The Government were criticised by the better regulation taskforce. Their own taskforce said that the flow of orders under the 1994 Act had
A new Bill has been promised, and the Government said that it would deal with school crossing patrols, which I am sure are very important, and fire safety regulations. Where have the fire safety regulations come from? The British Chambers of Commerce, which has calculated the extra burden of regulations as £10 billion over this Parliament, has cited fire precaution regulations. When were they introduced? December 1999. Thus the Government are proposing regulations to clear up the regulations that they introduced only a year or two ago.
There are other examples, such as employment tribunals. The Government have suddenly twigged that the number of frivolous and vexatious cases taken to employment tribunals has escalated enormously, and they are proposing fundamental changes to deal with that. But who introduced those rules? Who changed the law and brought in the Employment Relations Act 1999? The Government did.
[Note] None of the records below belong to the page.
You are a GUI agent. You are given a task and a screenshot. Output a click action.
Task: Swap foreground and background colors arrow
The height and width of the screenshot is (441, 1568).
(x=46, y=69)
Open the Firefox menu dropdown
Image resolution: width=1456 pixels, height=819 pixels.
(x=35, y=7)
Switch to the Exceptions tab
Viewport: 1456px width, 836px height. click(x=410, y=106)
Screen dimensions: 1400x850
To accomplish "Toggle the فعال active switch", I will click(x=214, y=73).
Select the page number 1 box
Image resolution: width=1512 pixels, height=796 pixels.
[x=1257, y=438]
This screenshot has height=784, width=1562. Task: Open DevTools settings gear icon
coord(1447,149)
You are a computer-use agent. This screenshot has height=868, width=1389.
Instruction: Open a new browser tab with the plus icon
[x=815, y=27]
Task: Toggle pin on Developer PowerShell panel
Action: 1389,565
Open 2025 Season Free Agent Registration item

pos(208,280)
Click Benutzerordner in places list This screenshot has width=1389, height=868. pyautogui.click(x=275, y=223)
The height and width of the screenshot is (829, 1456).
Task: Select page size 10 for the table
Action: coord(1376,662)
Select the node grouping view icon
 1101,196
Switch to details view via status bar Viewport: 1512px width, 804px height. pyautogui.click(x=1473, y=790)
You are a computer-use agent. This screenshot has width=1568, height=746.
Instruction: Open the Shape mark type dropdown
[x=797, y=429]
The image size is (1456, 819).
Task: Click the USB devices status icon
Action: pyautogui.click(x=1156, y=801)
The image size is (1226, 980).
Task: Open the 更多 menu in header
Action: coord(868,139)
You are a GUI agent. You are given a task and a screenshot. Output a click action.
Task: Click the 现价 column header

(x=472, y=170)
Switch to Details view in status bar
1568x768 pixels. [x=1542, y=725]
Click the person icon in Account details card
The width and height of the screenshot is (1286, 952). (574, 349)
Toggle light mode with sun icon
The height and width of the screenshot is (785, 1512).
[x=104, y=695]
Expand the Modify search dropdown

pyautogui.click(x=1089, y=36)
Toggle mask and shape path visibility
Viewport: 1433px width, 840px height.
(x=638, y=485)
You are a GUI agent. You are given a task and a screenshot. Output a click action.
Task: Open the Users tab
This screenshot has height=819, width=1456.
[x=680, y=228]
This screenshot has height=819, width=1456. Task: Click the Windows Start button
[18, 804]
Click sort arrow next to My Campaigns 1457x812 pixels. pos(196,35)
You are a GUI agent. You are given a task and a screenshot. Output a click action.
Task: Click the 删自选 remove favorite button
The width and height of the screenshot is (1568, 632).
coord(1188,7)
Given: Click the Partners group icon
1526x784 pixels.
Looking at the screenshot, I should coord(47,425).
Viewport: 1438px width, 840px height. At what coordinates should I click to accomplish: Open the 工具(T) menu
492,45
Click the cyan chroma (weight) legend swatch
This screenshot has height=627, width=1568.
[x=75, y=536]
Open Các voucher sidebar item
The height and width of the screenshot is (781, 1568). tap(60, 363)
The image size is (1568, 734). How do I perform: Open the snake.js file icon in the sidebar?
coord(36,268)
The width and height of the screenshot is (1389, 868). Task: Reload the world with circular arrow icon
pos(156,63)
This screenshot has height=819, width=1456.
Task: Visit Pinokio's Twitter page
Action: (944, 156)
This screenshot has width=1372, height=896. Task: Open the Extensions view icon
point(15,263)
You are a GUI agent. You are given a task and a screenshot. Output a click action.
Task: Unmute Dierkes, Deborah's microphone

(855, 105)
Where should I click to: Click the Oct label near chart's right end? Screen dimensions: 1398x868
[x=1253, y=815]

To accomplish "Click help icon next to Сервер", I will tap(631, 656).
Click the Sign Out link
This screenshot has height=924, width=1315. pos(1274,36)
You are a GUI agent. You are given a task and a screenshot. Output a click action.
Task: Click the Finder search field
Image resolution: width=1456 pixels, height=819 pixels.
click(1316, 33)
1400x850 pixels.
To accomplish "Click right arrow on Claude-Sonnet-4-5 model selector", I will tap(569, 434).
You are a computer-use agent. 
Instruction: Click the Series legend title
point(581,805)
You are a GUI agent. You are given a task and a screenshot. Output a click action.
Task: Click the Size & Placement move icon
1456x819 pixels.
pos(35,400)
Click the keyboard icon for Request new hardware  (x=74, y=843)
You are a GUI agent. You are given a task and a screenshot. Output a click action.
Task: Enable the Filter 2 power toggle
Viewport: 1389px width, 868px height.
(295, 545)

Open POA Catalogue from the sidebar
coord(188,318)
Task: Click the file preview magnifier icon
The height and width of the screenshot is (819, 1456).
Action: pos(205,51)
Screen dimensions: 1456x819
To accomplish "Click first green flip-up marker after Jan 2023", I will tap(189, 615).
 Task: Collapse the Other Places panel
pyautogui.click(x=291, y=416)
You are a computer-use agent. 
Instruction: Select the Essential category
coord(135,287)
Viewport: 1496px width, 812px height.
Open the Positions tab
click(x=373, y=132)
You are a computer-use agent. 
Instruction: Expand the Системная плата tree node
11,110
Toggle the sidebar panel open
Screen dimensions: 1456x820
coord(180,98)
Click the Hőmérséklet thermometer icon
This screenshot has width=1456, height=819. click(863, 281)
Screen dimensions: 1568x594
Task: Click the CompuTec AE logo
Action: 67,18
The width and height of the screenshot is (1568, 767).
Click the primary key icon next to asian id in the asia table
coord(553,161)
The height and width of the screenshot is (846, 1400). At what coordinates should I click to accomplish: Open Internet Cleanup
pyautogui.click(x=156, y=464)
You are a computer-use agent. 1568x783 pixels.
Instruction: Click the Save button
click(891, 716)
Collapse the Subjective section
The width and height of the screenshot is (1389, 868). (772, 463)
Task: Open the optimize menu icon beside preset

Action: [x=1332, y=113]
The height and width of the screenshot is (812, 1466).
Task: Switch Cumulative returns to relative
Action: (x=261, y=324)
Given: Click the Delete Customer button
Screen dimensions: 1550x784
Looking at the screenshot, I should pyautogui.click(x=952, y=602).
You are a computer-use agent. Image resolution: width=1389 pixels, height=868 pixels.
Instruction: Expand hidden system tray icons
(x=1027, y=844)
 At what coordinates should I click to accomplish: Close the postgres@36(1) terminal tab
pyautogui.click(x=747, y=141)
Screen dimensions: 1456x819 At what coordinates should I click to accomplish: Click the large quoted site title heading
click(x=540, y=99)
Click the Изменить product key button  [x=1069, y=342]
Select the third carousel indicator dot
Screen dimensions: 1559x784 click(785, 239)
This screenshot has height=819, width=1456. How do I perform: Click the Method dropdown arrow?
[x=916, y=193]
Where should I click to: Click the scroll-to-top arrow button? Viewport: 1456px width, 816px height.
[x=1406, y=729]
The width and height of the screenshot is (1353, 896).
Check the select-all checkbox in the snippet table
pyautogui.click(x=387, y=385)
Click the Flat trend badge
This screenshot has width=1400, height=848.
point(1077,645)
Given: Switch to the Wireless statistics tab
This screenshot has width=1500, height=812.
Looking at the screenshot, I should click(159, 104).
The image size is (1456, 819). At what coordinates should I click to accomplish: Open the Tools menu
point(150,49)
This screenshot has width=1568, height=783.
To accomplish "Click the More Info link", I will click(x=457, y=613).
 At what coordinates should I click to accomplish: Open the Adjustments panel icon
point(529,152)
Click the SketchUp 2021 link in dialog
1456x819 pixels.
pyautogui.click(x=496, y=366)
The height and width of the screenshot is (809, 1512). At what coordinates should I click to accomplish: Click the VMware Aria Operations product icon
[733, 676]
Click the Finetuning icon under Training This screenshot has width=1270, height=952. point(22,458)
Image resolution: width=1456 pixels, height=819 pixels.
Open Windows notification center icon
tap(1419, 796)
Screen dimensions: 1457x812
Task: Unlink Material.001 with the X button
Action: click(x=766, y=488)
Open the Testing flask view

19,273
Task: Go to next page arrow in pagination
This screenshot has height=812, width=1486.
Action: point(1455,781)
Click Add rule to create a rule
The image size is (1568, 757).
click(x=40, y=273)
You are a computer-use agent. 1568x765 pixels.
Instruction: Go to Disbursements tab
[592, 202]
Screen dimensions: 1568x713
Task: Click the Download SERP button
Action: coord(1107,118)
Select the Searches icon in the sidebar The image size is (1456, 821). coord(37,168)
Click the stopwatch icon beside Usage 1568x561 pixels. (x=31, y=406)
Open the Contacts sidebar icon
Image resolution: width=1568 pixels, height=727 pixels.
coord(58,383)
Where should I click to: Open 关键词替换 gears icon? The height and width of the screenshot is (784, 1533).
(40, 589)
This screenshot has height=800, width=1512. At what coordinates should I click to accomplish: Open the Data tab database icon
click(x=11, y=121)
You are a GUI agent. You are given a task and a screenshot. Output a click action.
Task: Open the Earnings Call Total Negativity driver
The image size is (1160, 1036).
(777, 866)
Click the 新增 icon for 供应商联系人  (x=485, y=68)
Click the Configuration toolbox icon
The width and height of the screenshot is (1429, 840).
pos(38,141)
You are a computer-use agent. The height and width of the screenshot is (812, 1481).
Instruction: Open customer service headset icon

Yet again, they are belatedly starting to clear up their own mess.
The Queen's Speech is highly regulatory. The Government have still not lost the habit of trying to ban things--that is their first instinct. Trial by jury and tobacco advertising will be banned. Hunting will be banned if most Labour Members get their way. That Bill is in the Queen's Speech. As my hon. Friend the Member for Cotswold (Mr. Clifton-Brown) pointed out, such a ban will do nothing to solve rural problems. People in rural Britain are amazed that, in the last Queen's Speech before
an election, all the Government can produce is something about hunting. They have just published a rural White Paper, but they have done nothing about it in the Queen's Speech, apart from producing an entirely irrelevant proposal about hunting. That shows how hollow their promises have become.There are deep-seated issues in rural Britain, which have been raised by my hon. Friend the Member for Cotswold and others: for instance, escalating fuel prices and post office closures. In an important speech, my right hon. Friend the Member for Hitchin and Harpenden (Mr. Lilley) analysed exactly what is happening--or not happening--to post offices. The truth is that the Government are in an enormous muddle. The only certainty is that sub-post offices are now shutting at a rate of nearly two a day--mostly in rural areas, but they have now started to shut in urban areas. Why? Because--this is the only definite figure in the whole business--from 2003 they will lose their income from the encashment of benefit and pension cheques. That will remove, at a stroke, 40 per cent.--in some cases, more--of the income of those threatened post offices.
In anticipation of that development, post offices are shutting. They are unsaleable. What business can survive, given that in three years' time there will be a definite reduction of such magnitude in their income? We know why this is being done: it represents another Treasury-driven saving, in this case of potentially £400 million. I say "potentially" because I have seen no costings to verify the figure. Again, the Treasury has set the policy.